Stored items:
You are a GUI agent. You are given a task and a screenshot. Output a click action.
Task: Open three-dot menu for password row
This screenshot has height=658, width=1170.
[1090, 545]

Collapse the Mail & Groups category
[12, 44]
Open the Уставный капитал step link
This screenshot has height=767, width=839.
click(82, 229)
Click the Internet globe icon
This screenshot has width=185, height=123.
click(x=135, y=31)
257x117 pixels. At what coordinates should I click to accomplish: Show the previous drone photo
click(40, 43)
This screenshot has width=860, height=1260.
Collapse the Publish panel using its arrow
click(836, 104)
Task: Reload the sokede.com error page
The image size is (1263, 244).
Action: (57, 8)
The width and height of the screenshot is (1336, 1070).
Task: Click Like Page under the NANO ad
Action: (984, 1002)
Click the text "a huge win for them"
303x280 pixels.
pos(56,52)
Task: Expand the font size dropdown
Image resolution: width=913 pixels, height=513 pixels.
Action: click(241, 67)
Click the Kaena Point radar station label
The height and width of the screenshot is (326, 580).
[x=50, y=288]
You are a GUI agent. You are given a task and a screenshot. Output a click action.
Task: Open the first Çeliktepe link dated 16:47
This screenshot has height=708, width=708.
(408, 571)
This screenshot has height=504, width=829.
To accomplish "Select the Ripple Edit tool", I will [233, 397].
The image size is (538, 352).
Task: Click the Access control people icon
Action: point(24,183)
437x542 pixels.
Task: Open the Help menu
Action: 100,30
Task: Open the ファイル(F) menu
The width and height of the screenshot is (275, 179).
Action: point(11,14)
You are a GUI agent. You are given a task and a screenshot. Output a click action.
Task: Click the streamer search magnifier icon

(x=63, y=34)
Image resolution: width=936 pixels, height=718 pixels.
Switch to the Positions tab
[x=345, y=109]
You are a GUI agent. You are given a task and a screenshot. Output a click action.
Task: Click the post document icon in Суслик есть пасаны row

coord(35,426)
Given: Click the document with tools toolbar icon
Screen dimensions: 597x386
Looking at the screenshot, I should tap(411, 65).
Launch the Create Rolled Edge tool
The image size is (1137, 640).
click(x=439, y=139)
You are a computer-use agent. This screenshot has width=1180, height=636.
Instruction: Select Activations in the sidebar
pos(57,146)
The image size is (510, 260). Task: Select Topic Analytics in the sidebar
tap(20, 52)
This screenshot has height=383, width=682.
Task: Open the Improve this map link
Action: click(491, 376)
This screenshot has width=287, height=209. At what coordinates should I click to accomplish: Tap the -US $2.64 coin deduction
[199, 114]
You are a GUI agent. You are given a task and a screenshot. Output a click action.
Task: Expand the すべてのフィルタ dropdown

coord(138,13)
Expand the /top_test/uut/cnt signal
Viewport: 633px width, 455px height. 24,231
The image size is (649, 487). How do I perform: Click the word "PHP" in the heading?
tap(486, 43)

- What to do: Reproduce all of the records above with "GUI agent" changed to "interface agent" at every occurrence, leaving everything else unchanged.

- Task result:
You are a interface agent. You are given a task and a screenshot. Output a click action.
Task: Open three-dot menu for password row
This screenshot has height=658, width=1170.
[1090, 545]

Collapse the Mail & Groups category
[12, 44]
Open the Уставный капитал step link
This screenshot has height=767, width=839.
click(82, 229)
Click the Internet globe icon
This screenshot has width=185, height=123.
click(x=135, y=31)
257x117 pixels. At what coordinates should I click to accomplish: Show the previous drone photo
click(40, 43)
This screenshot has width=860, height=1260.
Collapse the Publish panel using its arrow
click(836, 104)
Task: Reload the sokede.com error page
The image size is (1263, 244).
Action: (57, 8)
The width and height of the screenshot is (1336, 1070).
Task: Click Like Page under the NANO ad
Action: (984, 1002)
Click the text "a huge win for them"
303x280 pixels.
pos(56,52)
Task: Expand the font size dropdown
Image resolution: width=913 pixels, height=513 pixels.
Action: click(241, 67)
Click the Kaena Point radar station label
The height and width of the screenshot is (326, 580).
[x=50, y=288]
You are a interface agent. You are given a task and a screenshot. Output a click action.
Task: Open the first Çeliktepe link dated 16:47
This screenshot has height=708, width=708.
(408, 571)
This screenshot has height=504, width=829.
To accomplish "Select the Ripple Edit tool", I will [233, 397].
The image size is (538, 352).
Task: Click the Access control people icon
Action: point(24,183)
437x542 pixels.
Task: Open the Help menu
Action: 100,30
Task: Open the ファイル(F) menu
The width and height of the screenshot is (275, 179).
Action: point(11,14)
You are a interface agent. You are given a task and a screenshot. Output a click action.
Task: Click the streamer search magnifier icon

(x=63, y=34)
Image resolution: width=936 pixels, height=718 pixels.
Switch to the Positions tab
[x=345, y=109]
You are a interface agent. You are given a task and a screenshot. Output a click action.
Task: Click the post document icon in Суслик есть пасаны row

coord(35,426)
Given: Click the document with tools toolbar icon
Screen dimensions: 597x386
Looking at the screenshot, I should tap(411, 65).
Launch the Create Rolled Edge tool
The image size is (1137, 640).
click(x=439, y=139)
You are a computer-use agent. This screenshot has width=1180, height=636.
Instruction: Select Activations in the sidebar
pos(57,146)
The image size is (510, 260). Task: Select Topic Analytics in the sidebar
tap(20, 52)
This screenshot has height=383, width=682.
Task: Open the Improve this map link
Action: click(491, 376)
This screenshot has width=287, height=209. At what coordinates should I click to accomplish: Tap the -US $2.64 coin deduction
[199, 114]
You are a interface agent. You are given a task and a screenshot. Output a click action.
Task: Expand the すべてのフィルタ dropdown

coord(138,13)
Expand the /top_test/uut/cnt signal
Viewport: 633px width, 455px height. 24,231
The image size is (649, 487). How do I perform: Click the word "PHP" in the heading?
tap(486, 43)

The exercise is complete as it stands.